**SOURCE PASSAGE:**

>> begin

After iteratively establishing a codebook and some learning examples by hand-coding a sample of qualitative data, deep learning can help researchers quickly scale their initial codings on the remaining data and save up time and energy for thinking deeply about the data and the code. 

This Google Colab notebook walks you through the deep-learning-powered workflow we developed in our own study for analyzing in-depth interview data. 

## Introduction to Python in Google Colab

You are in Google Colab, or "Colaboratory", which allows you to write and execute Python in your browser without having to set up a programming environment on your own device. It also provides access to computational power for deep learning models free of charge for noncommercial uses. 

In this workshop, we use Google Colab and publicly available data to demonstrate the workflow, but you should NOT upload your own human subject data without a plan to protect their confidentiality! 

Now You can click the first sidebar button on the left to access the _table of Content_. Clicking "cell(s) hidden" will reveal more. You can also expand sections by clicking the small arrows to the left of headers. Try this now with the header "practice running code."  

### Running Python Code in Google Colab

You can execute embedded code by clicking on the arrow to the left of the cell. This is how we run programs or use functions. Try this below. 

In [None]:
print ("Hello world, I am here to code your qualitative data more efficiently!")

Now run the simple program below. It will ask for your name, and say if it likes it.

In [None]:
name = input('What is your name? ')
if name == 'Avery':
  print('Awesome name!', name, 'is pretty cool.')
elif name == "Zhuofan":
  print('Good name!', name, 'is pretty cool.')
else:
  print(' Well', name, ', your name is good I guess.')

What is your name? Zhuofan
Good name! Zhuofan is pretty cool.


Now that you understand the basics of this interface, the rest of this notebook will walk you through our deep-learning-powered workflow. 

## Overview of the Workflow

(1) Developing Codebook V.1;

(2) Coding Training Data;

(3) **Importing data from ATLAS.ti**;

(4) **Preprocessing**;

(5) **Scaling**;

(6) **Recoding**;

(7) **Reimporting to ATLAS.ti**

(8) Examing Machine-Coded Data and Revising Codebook;

(9) Repeat (2)-(8) with Codebook V.2...

Assuming that you have done an initial coding on a sample of the data, the following Python code does (3)-(7) for you. 

## Part I: Importing data from ATLAS.ti

Many qualitative researchers use QDA software to code their data, so here we start with an Excel spreadsheet that mimics the export function in ATLAS.ti. 

Assuming we code on the level of paragraphs, each row should contain all relevant information about a single paragraph.

>> end

**STATED EXERCISE 1:**
Answer these questions about the Colab notebook introduction:
(a) According to the notebook introduction, what does Google Colab let you do without setting up a programming environment on your own device?
(b) Which numbered steps of the workflow does the Python code carry out?
(c) What does Part I start with to mimic the ATLAS.ti export function?

Pointing records for screenshots and pages
>> begin

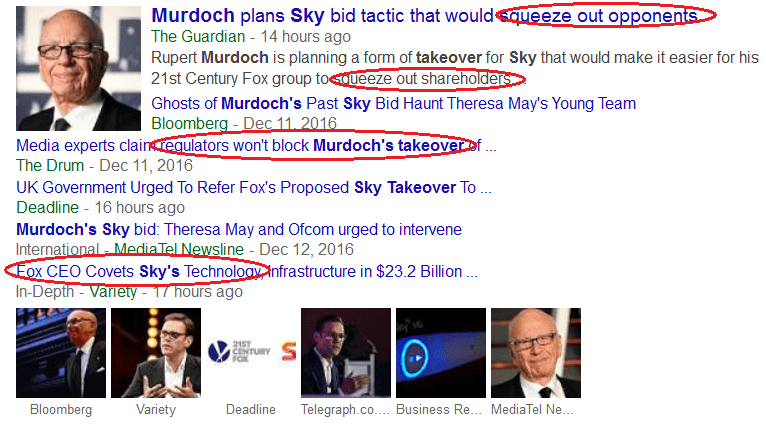Click the Variety source next to In-Depth
Image resolution: width=766 pixels, height=426 pixels.
[x=113, y=292]
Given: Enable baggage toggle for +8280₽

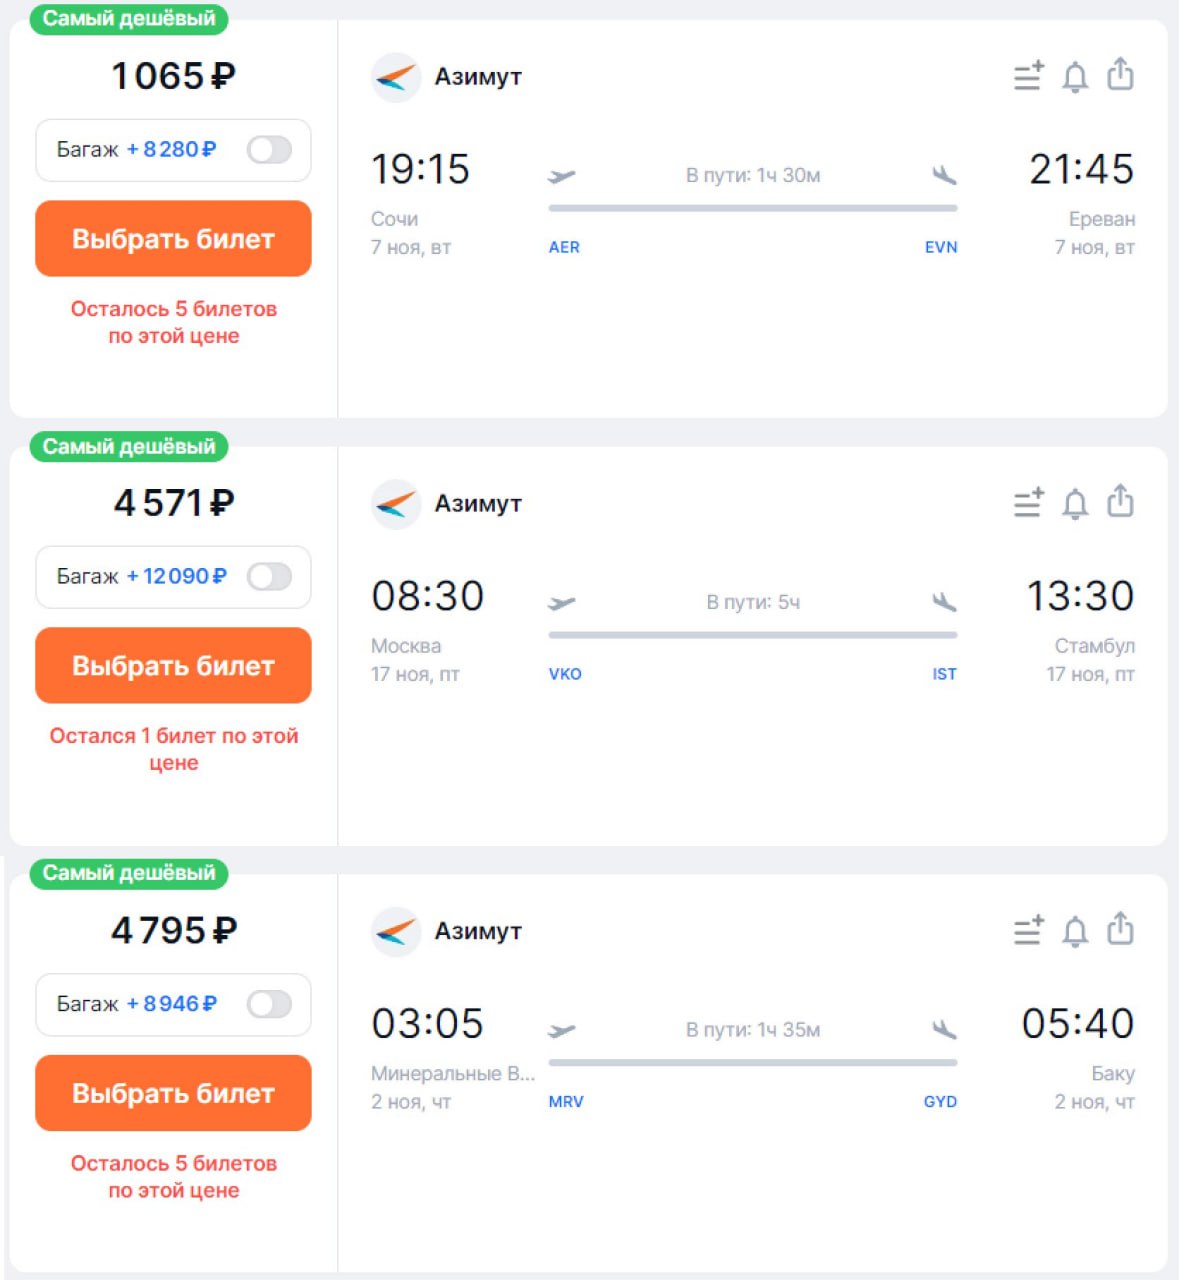Looking at the screenshot, I should click(269, 150).
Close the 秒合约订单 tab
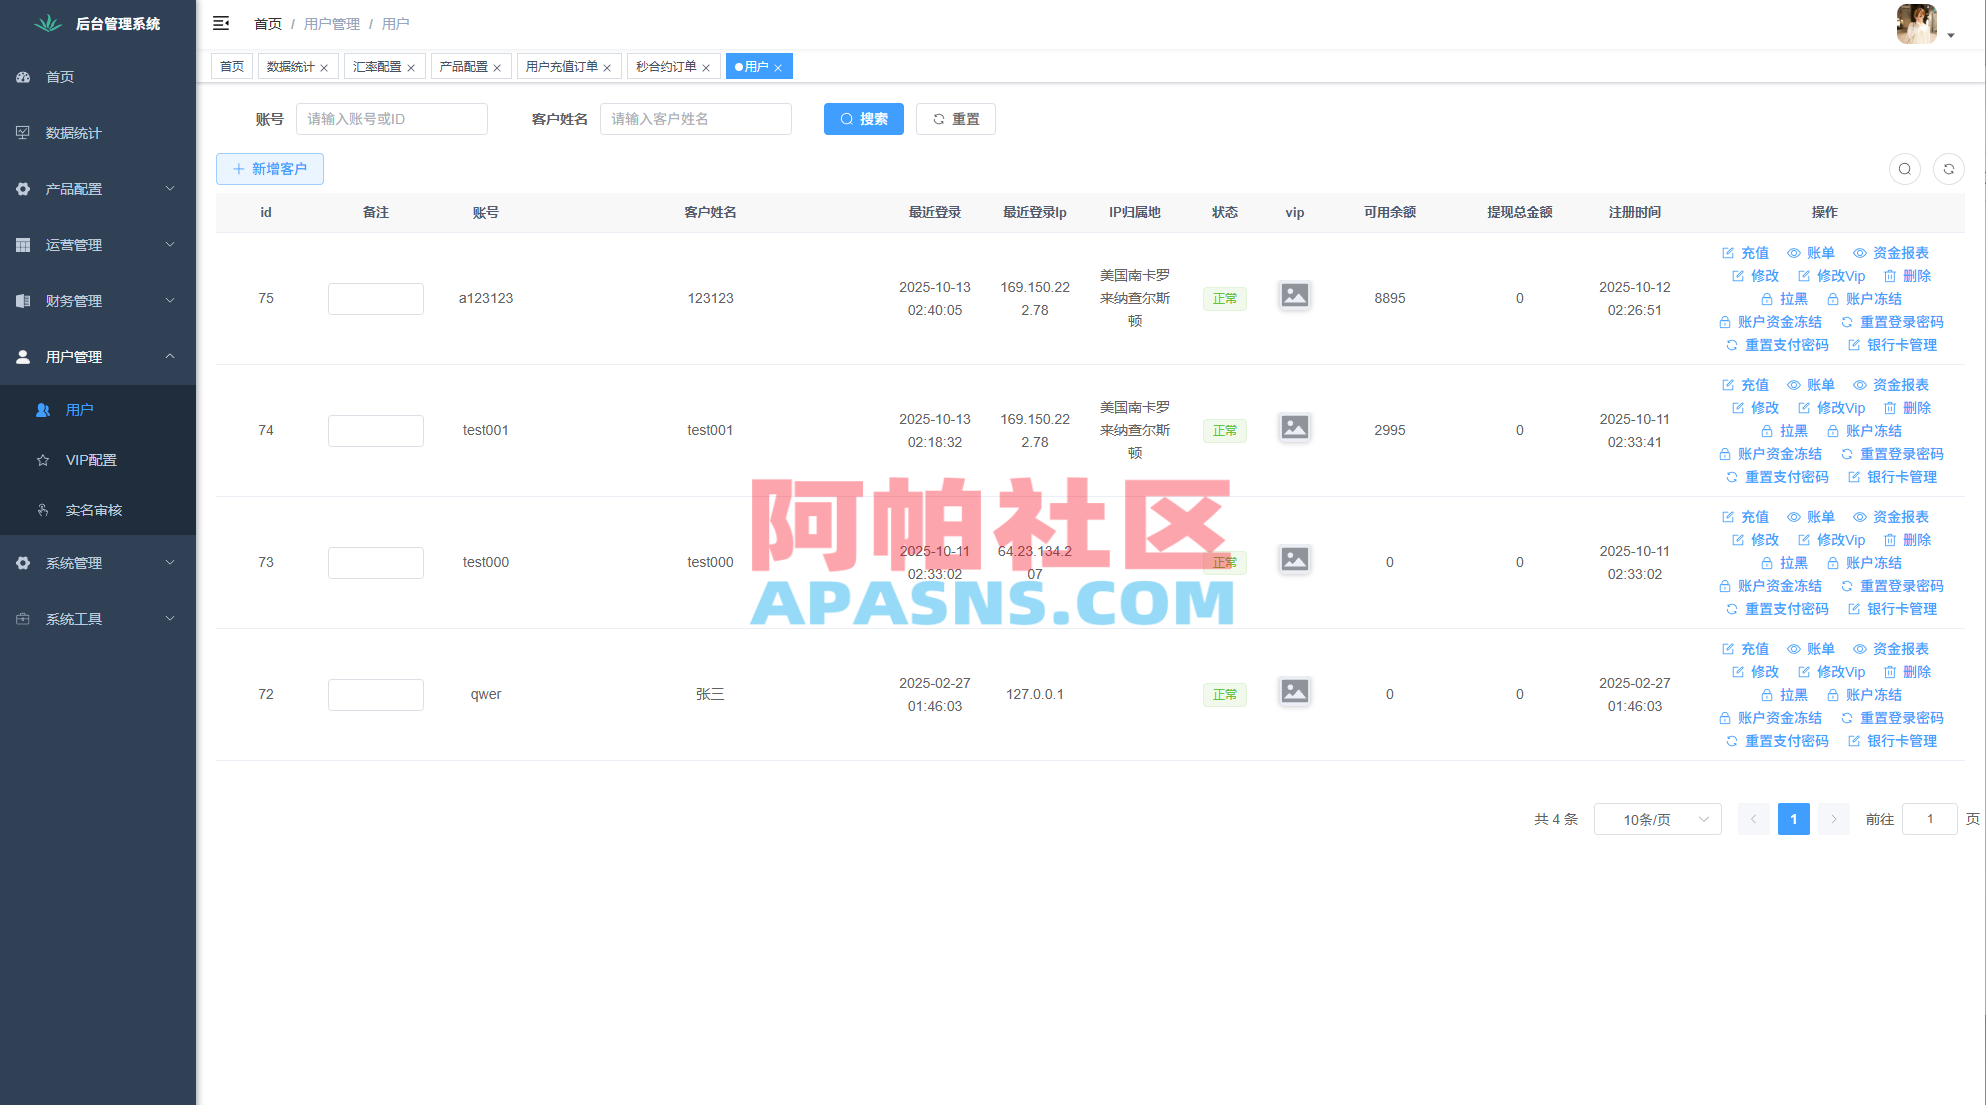The height and width of the screenshot is (1105, 1986). coord(706,66)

>> end

**STATED EXERCISE 2:** Please rewrite the pointing listing for screenshots and pages as a JSON list of strings, with one string per line and blank lines omitted. Leave the pictures out.

**WORKED ANSWER 1:**
(a) Write and execute Python in your browser.
(b) Steps (3) through (7).
(c) An Excel spreadsheet.

**WORKED ANSWER 2:**
[
  "Click the Variety source next to In-Depth",
  "Image resolution: width=766 pixels, height=426 pixels.",
  "[x=113, y=292]",
  "Given: Enable baggage toggle for +8280₽",
  "Looking at the screenshot, I should click(269, 150).",
  "Close the 秒合约订单 tab",
  "The height and width of the screenshot is (1105, 1986). coord(706,66)"
]